■十兵衛軍曹の射撃講座:その3■
今回はフォーム(構え)について勉強しましょう。しかも立射で・・・。
みなさんは比較的、伏射がお好みのようですが、伏射も膝射も単なる立射の応用編に過ぎません。ここは基礎からしっかり学びましょう。
まず、足を肩幅程度に開いて、右射手の方は左の腰に手をあててみて下さい。手の平を骨のカーブに沿わせたら、拳にあたる部分が正面を向いている状態になるように、立ち方の角度を修正してください。つまり、体は標的に対して少しだけ半身になります。その際、心臓の位置からのまっすぐ延長線上に、標的があるというのが理想的です。
これが、基本的なスタンス(立ち)です。
次はパッド(肩付け)です。パッドは、ライフルを構える最も重要なポイントです。
まず、ストックパッドの部分を、肩の筋肉と胸の筋肉の間にある、「三角胸筋溝」という、鎖骨の下から脇の下に位置する筋肉の薄い部分に、がっちり食い込ませます。ストックパッドは下から食い込ませるのが良いでしょう。この際、右の脇を少し締めることで、更にストックを固定することが出来ます。
次にチーク(頬付け)です。
チークの役割は、ストックが上もしくは前にズレないように固定することです。頬骨をストックに当て、肩の食い込みを意識しながら、ゆっくりと顔を沈み込ませて行きます。このとき、ストックが下へ滑ってしまうようでしたら、それはパッドがおかしいということですので、もう一度、全てをやり直してください。
最後はアーム(左腕)です。
腸骨上端(骨盤の出っ張り部分)に、肘の骨を丸くはめ込んで、左手の上にライフルを乗せます。骨と骨を合わせているだけなので、筋肉には全く負担がかかっていません。そしてこの場合、左手は無理してライフルをつかむ必要はありません。エアガンは無反動なので、握り拳の上に乗せても、ピンと張った指のハラで支えても問題はありません。
では、さっそく狙ってみてください。
ただし、体がまっすぐのままだと、ライフルはどうしても前下がりになるので、背中をほんの少し後方に反らせて、フォームを微調整して下さい。

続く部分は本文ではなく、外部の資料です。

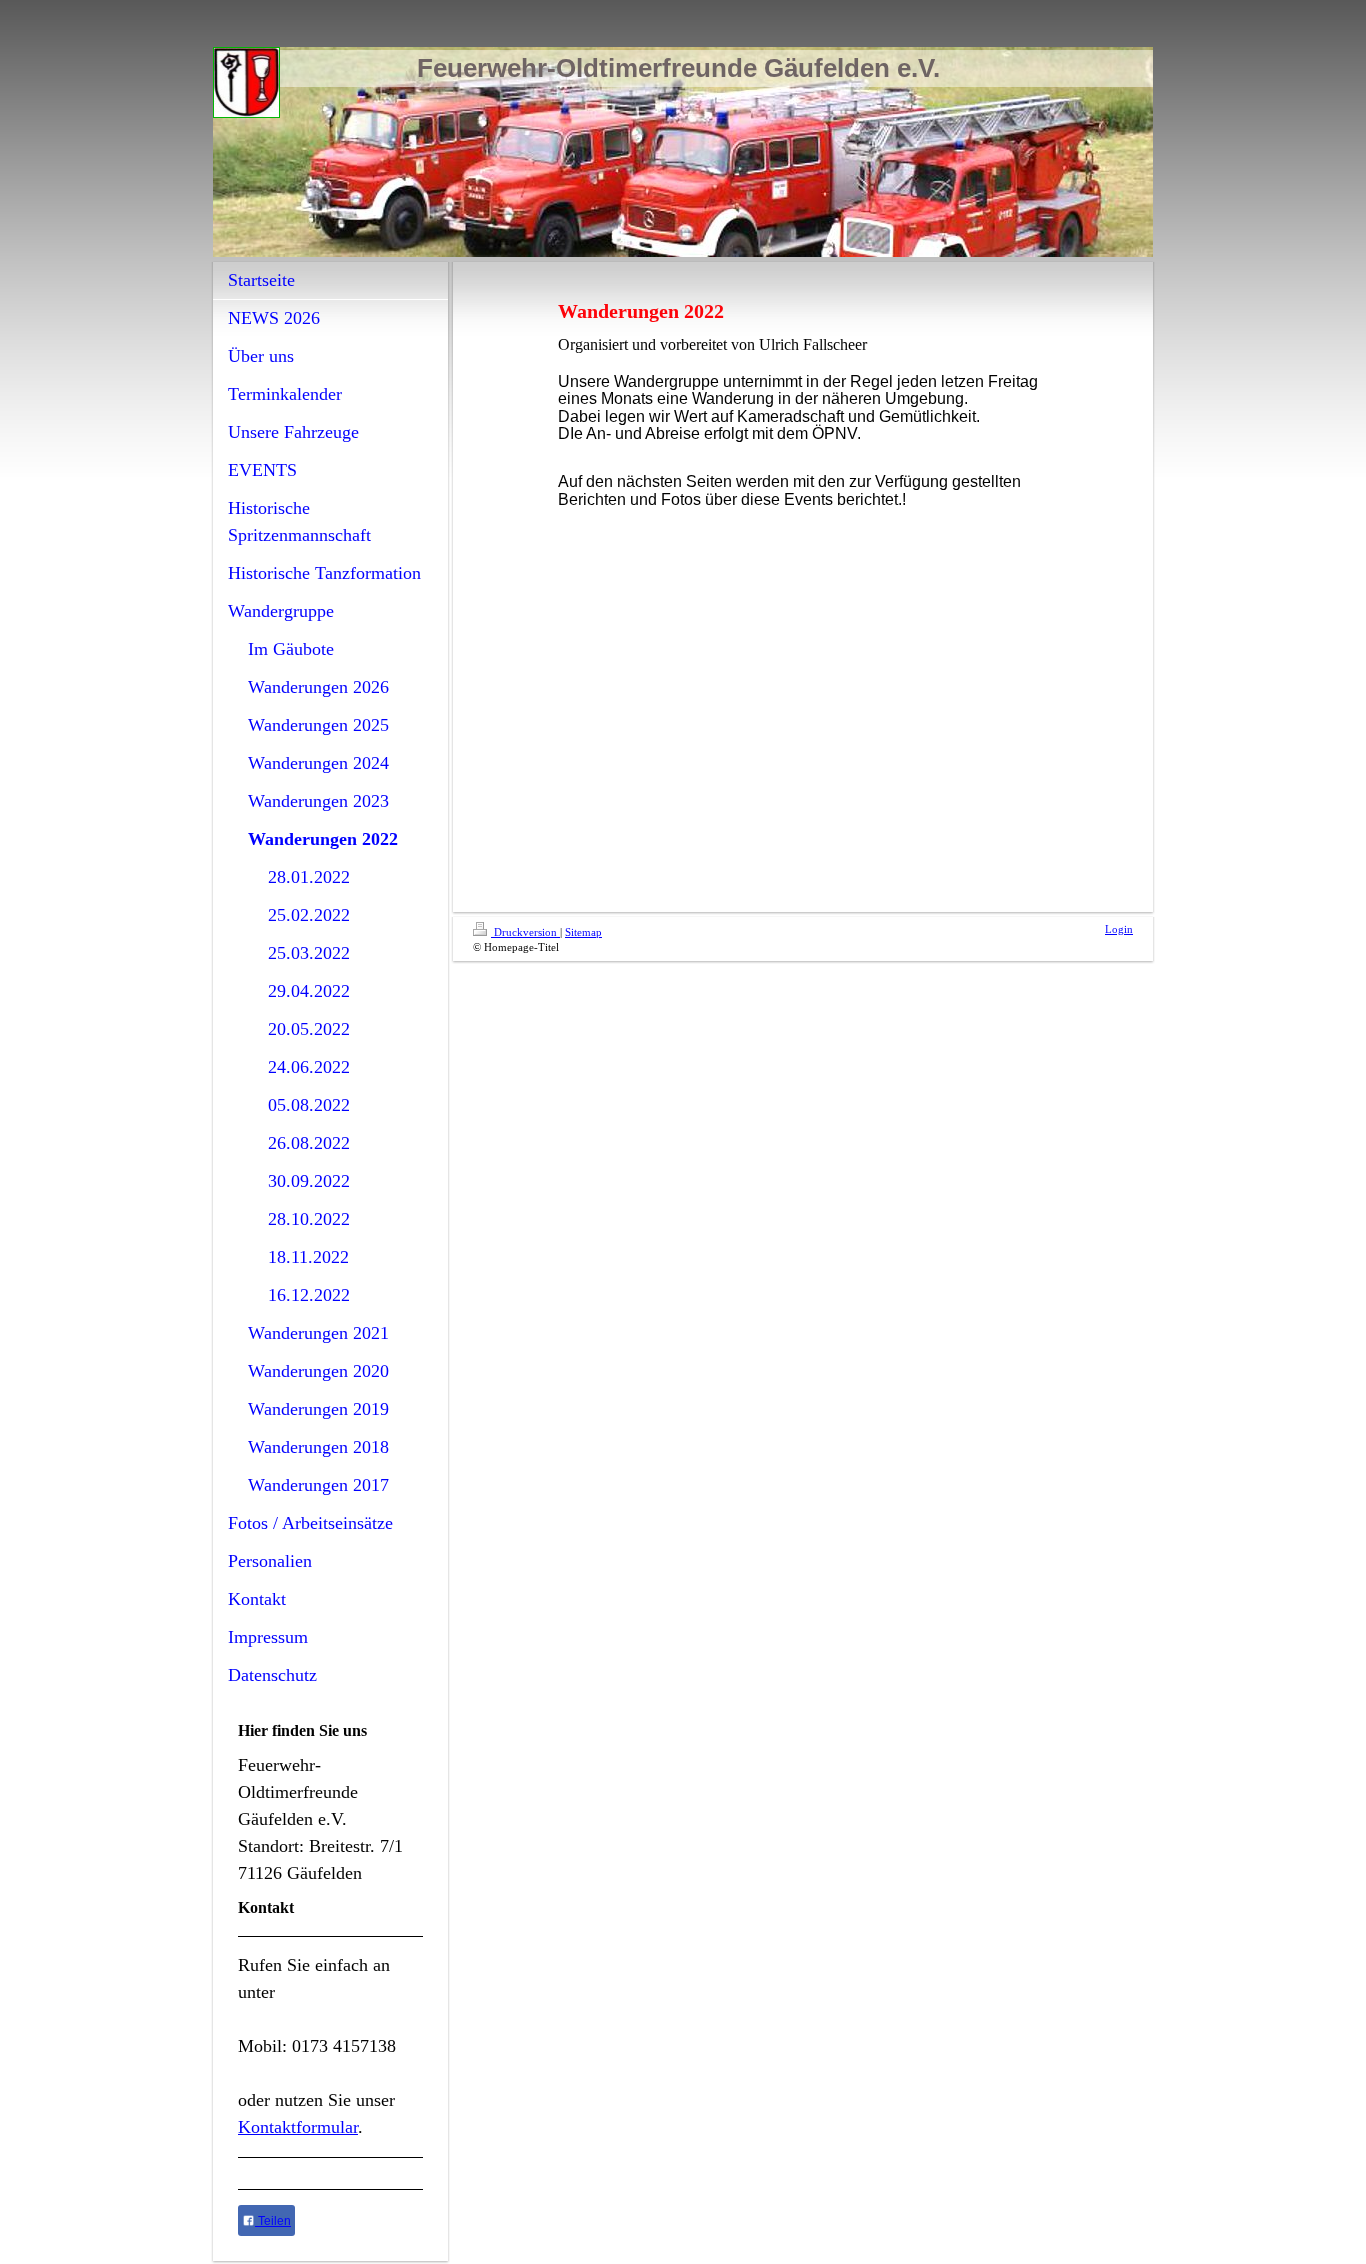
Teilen (273, 2221)
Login (1119, 929)
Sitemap (583, 932)
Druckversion (525, 932)
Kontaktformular (298, 2127)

さて、次の問題です。フォームがきっちり取れるようになると、今度は首が疲れたりスコープが覗けなくなったりします。姿勢が矯正されたのですから、無理もありません。ただちに、スコープ位置やストックの厚みを自分の体型に合うように調整して下さい。ライフルの固定は、パッド・チーク・アームの3点のみで行うのが基本です。右腕の力で強引にストックを肩に押し付けるような構えは、絶対にしないで下さい。
3点支持が完璧になると、グリップから右手をはずしても、決してライフルは落ちません。熟練すると、そのままボルトを引けるだけでなく、小指で耳の穴をほじるような事まで出来るようになります。ただし、そうなるまでには、何週間もの反復練習が必要ですが・・・。
何度も言っておきますが、ここは訓練所です。信じられないかも知れませんが、ガニーが今、ここで教えていることは、
通常の歩兵部隊では絶対に教えない、高水準で細分化された射撃技術です。つまり、ガニーは遊び半分で『ヨタ話のネタ』を提供しているわけでは無いので、これらの技術を、学んだその日から楽に出来るという、甘い考えは絶対に持たないで下さい。
では、次回もフォームについて勉強いたしましょう。